## What to work on
Read through the data below and state how many of its lines contain the word "Vietnam", adding nothing.

-------- Data excerpts

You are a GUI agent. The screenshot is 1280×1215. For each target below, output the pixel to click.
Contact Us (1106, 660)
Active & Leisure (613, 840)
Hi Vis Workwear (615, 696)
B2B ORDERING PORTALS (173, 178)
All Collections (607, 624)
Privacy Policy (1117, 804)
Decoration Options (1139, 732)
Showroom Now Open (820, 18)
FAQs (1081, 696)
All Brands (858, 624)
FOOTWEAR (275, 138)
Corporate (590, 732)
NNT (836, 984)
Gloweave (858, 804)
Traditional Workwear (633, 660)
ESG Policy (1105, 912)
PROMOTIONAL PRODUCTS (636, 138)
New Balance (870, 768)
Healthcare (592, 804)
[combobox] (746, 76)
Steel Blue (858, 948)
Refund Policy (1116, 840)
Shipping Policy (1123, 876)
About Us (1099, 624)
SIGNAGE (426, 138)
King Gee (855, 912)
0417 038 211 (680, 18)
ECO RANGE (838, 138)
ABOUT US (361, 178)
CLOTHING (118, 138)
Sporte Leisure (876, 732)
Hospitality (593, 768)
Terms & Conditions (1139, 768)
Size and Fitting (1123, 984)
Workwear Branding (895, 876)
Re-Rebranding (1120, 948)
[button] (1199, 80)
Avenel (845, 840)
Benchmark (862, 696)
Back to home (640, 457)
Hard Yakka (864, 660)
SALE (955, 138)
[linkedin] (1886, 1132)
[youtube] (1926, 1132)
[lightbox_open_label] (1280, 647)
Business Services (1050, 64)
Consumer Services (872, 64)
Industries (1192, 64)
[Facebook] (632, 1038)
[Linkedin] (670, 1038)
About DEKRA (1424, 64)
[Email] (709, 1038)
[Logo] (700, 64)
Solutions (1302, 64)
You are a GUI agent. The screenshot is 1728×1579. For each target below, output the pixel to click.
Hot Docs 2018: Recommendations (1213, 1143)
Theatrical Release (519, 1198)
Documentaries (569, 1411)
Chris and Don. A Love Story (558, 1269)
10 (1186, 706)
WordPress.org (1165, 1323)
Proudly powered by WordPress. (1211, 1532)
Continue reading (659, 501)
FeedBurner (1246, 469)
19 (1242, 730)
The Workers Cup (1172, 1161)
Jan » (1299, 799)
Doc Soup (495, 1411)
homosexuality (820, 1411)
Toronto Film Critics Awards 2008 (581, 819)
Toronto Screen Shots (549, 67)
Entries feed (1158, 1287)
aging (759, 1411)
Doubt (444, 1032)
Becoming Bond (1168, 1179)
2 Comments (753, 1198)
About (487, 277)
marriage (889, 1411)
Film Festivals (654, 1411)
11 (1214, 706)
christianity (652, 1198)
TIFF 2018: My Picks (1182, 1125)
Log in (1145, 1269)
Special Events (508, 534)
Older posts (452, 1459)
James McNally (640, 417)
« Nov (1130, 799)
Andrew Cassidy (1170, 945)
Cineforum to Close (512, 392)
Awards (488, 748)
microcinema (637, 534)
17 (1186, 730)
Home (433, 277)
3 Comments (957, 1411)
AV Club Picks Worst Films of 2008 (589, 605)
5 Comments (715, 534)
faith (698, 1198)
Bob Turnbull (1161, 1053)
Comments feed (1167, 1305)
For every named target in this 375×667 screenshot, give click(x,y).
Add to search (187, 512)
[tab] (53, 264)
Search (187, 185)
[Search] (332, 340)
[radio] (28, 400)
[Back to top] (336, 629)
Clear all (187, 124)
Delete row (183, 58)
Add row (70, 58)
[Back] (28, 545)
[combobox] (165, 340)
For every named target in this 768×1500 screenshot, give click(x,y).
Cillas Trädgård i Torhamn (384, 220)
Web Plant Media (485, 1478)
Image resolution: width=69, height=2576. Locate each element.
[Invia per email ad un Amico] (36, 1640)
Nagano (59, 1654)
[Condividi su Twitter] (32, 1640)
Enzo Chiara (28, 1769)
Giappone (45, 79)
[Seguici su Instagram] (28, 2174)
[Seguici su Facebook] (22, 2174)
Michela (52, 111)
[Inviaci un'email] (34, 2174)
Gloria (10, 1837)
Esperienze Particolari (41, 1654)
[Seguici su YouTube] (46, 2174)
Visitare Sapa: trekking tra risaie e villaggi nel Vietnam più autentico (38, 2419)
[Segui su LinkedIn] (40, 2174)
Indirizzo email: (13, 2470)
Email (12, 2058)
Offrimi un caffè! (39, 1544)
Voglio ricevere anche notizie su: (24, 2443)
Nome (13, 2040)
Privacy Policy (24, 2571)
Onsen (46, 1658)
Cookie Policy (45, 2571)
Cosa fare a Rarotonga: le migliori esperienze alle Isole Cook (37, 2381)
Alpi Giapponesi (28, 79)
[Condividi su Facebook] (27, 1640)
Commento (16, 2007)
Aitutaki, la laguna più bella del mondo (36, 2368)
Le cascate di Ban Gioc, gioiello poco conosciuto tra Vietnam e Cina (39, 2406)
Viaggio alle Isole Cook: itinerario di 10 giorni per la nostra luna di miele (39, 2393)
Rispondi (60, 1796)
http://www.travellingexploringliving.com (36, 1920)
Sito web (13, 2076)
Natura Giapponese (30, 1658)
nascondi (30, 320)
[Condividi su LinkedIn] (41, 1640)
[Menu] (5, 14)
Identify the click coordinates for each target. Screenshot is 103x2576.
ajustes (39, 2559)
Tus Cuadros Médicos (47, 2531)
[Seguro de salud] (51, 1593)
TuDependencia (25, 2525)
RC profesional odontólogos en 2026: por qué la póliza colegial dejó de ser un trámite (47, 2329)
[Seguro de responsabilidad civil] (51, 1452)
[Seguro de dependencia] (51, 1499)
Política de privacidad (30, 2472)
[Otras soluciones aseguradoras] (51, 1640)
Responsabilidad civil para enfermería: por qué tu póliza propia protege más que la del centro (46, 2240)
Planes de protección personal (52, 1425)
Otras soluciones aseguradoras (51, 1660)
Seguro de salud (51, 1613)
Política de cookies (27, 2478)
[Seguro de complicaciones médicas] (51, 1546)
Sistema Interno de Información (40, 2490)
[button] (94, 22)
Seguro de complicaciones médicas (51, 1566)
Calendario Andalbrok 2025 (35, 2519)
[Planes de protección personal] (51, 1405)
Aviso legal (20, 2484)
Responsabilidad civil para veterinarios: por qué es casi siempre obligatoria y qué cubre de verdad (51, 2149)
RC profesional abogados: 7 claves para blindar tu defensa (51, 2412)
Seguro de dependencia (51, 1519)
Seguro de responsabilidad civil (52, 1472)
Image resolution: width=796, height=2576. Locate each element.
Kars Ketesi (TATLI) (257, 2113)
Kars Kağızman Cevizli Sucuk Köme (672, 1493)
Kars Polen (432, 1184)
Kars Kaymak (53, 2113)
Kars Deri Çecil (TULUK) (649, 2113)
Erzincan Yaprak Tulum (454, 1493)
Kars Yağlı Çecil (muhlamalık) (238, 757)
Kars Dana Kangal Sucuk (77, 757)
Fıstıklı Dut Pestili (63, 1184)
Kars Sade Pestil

----------------

## Exercise output
2